## Your goal
Return, word for word, every line starting at the line with "Collapse the General folder section" and ending at the final line of the entries; skip the pictures.

## Records shown
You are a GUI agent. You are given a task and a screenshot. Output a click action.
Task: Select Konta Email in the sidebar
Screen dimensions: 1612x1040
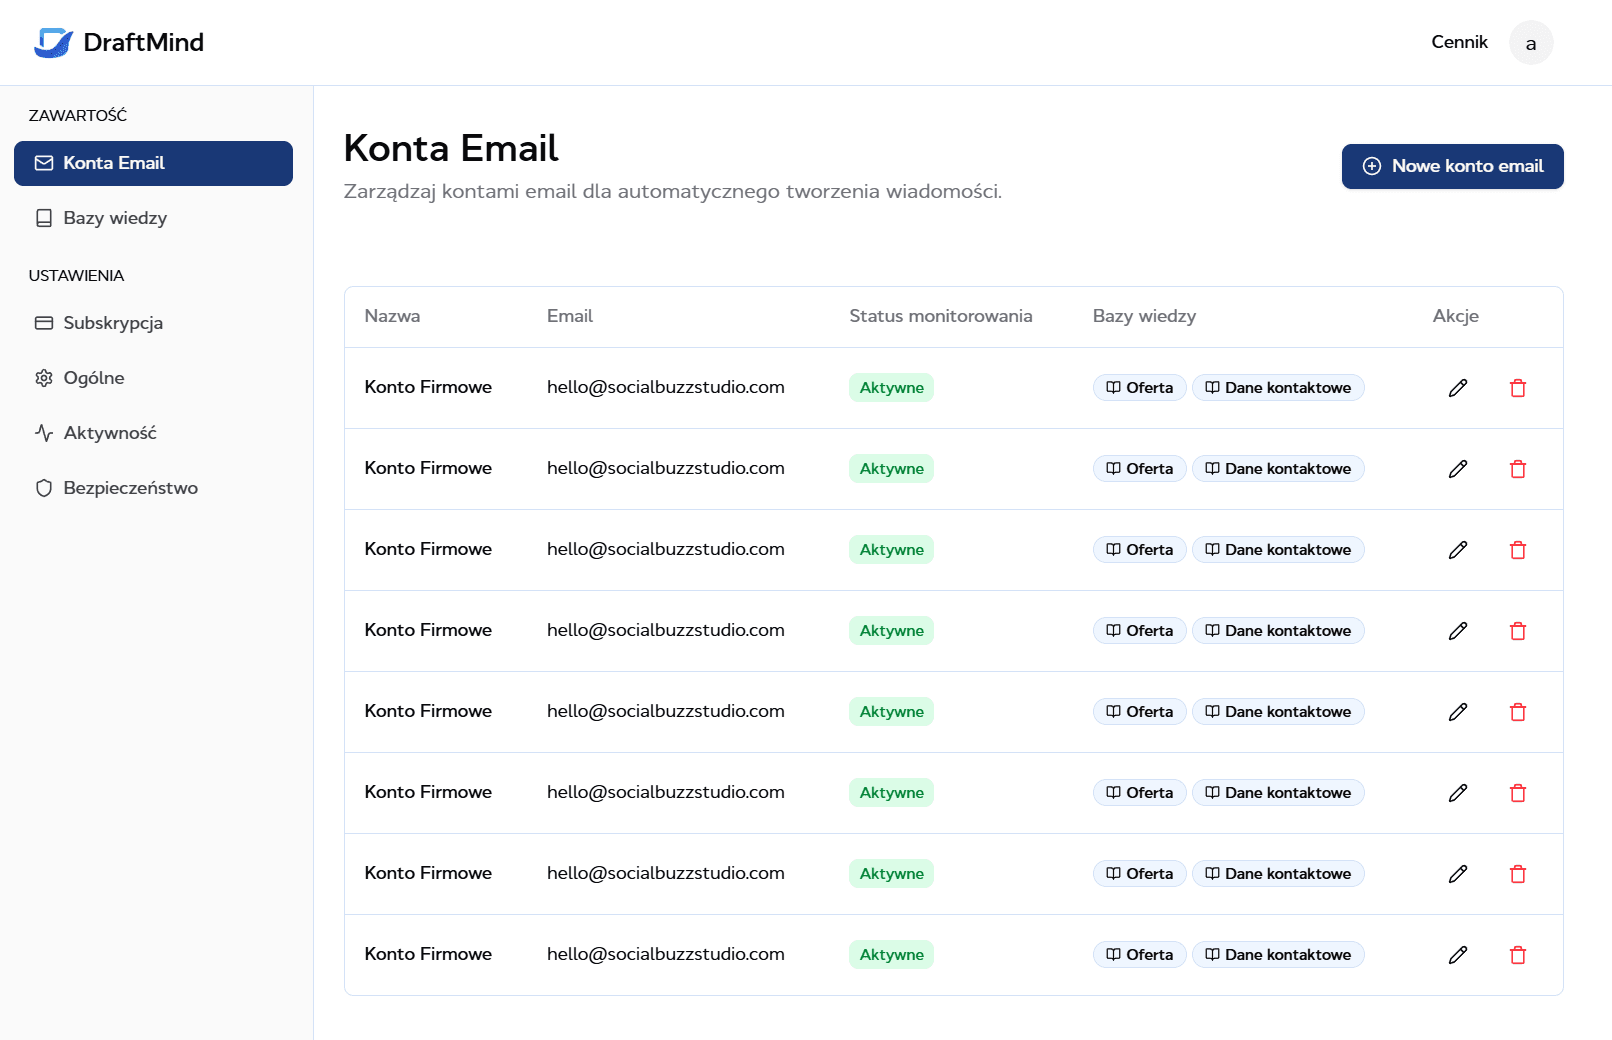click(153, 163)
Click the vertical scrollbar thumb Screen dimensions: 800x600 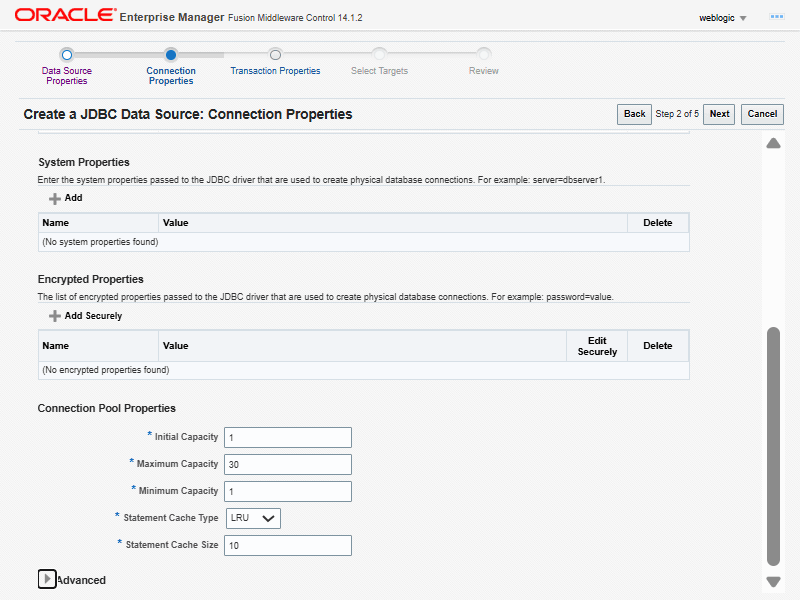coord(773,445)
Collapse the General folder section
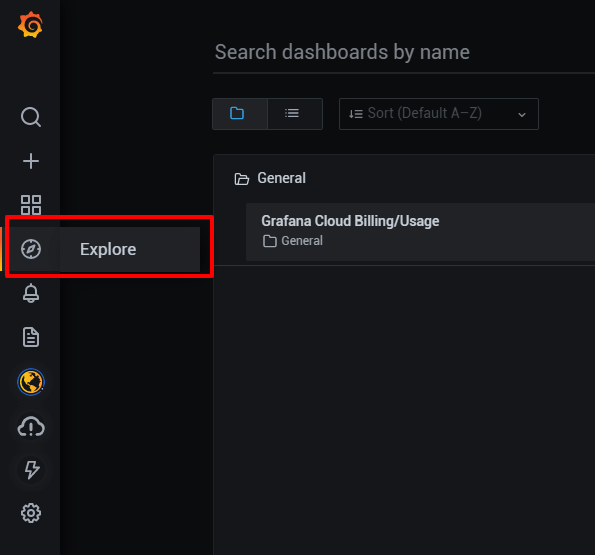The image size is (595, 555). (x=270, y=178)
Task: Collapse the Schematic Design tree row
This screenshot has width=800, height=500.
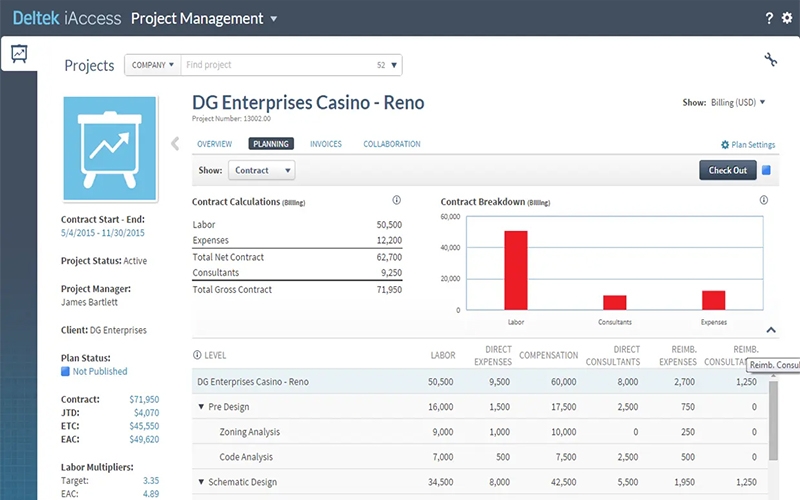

## Solution for this task
Collapse the General folder section
The image size is (595, 555). (x=270, y=178)
Task: Collapse the Schematic Design tree row
This screenshot has width=800, height=500.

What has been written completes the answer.